Il calcio dovrebbe essere un’occasione di festa, a ogni livello. Che sia una grande finale internazionale o un torneo di quartiere, l’obiettivo primario è quello di divertirsi. Il 29 maggio 1985 non fu così. Allo stadio Heysel di Bruxelles, prima dell’inizio della finale di Coppa dei Campioni fra Juventus e Liverpool, una tragica successione di eventi portò alla morte di 39 persone, in maggioranza italiani. Inspiegabile, se non addirittura imbarazzante, fu la decisione dell’Uefa e delle forze dell’ordine belghe di far giocare comunque la partita, per “motivi di ordine pubblico”. I bianconeri alla fine vinsero, ma il loro primo titolo nella massima competizione europea passò decisamente in secondo piano davanti all’immane tragedia umana.
Quella maledetta sera perdono la vita 39 persone, più di 600 sono i feriti. La vittima più giovane ha appena 10 anni. La tragedia avrà ripercussioni politiche e sportive: in Belgio si scatena una crisi di governo che porta addirittura a elezioni anticipate, il ruolo della polizia viene fortemente messo in discussione, anche il sindaco di Bruxelles finisce sotto accusa. 25 tifosi del Liverpool vengono estradati e processati dalle autorità belghe, 14 vengono ritenuti colpevoli di omicidio volontario. Il segretario generale dell’Uefa al tempo, Hans Bangerter, viene invece ritenuto colpevole di negligenza e la Federazione europea è condannata a risarcire le vittime. Dal punto di vista sportivo, l’Uefa squalifica per cinque anni le squadre inglesi dalle coppe europee. Per prevenire altre tragedie viene elaborata la “Convenzione europea sulla violenza e i disordini degli spettatori durante le manifestazioni sportive, segnatamente nelle partite di calcio”, attualmente ancora attiva e ratificata da 42 Paesi. In Inghilterra, in realtà, la situazione cambia poco ma nel 1989, all’indomani di un’altra immane tragedia avvenuta a Sheffield, allo stadio di Hillsborough, dove muoiono 96 persone (stavolta non per disordini fra tifosi ma per negligenze da parte delle forze dell’ordine, come stabilito dal famoso ‘Rapporto Taylor’), il Paese decide di fare definitivamente i conti con la questione stadi, tanto da diventare di lì a poco un vero e proprio esempio da seguire, grazie a nuove e più efficienti misure di sicurezza.

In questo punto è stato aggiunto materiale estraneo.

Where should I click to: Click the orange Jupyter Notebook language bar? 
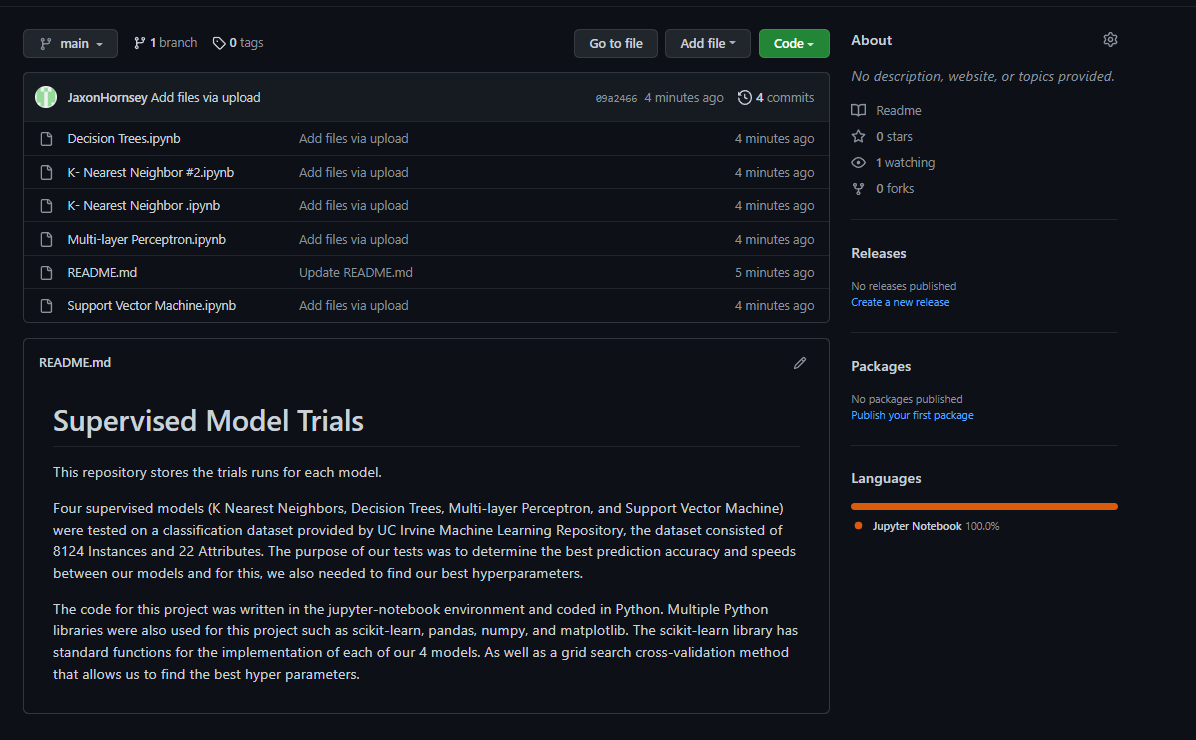(x=984, y=506)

Juventus e Liverpool hanno ricordato più volte, in questi 35 anni, i terribili eventi del 29 maggio 1985. Una targa che ricorda le vittime si trova nella sede della società bianconera, un’altra fuori dallo stadio di Anfield, un’altra ancora si trova all’esterno dello stesso Heysel, oggi Stadio Re Baldovino, rimodernato a metà degli anni ‘90 secondo i nuovi standard Uefa. Ancora oggi quella tragedia resta una ferita difficile da rimarginare, che però deve continuare a valere come monito affinché resti vivo il ricordo di quelle 39 persone andate allo stadio per divertirsi e che invece non tornarono più a casa. La memoria è essenziale perché eventi del genere non si ripetano. Mai più.